* _Work to be completed_:
List each labeled fact that the restaurant review gives about Alice's Restaurant before its opening paragraph. Include the label and its value for each one.

* _Document text_:
Eyeweekly.com

Review

Alice’s Restaurant

BY Alan A. Vernon and Sean Kelly Keenan   May 21, 2008 12:05

address: 856 College
phone: 416-534-7500
DINNER for two: $120 including taxes and gratuity
hours: Tue-Fri 5-9pm; Sat-Sun 11am-3pm, 5-9pm
wheelchair accessible: No
reservations: Yes

There’s an axiom among chefs when it comes to gauging the quality of a kitchen’s mettle: look to the soup. Hey, if a restaurant can’t manage a decent stock, what kind of chance does it have with more elaborate menu items?

Thankfully owner/chef John Pekka Woods of Alice’s Restaurant passes with flying colours. His fennel and mussel saffron cream soup ($8) not only proves the old adage correct, it is a perfect potage. Served piping hot and laden with crocus threads, the soup’s slices of sea scallop provide a tender counterpoint to the well-seasoned, silky smooth bisque-like broth. No grumbles here, especially when you have a plentiful mound of National Bakery Portuguese corn bread with which to sop it up.

* _Data lines_:
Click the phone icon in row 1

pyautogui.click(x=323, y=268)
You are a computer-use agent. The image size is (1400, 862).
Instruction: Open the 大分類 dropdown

* _Task response_:
- address: 856 College
- phone: 416-534-7500
- DINNER for two: $120 including taxes and gratuity
- hours: Tue-Fri 5-9pm; Sat-Sun 11am-3pm, 5-9pm
- wheelchair accessible: No
- reservations: Yes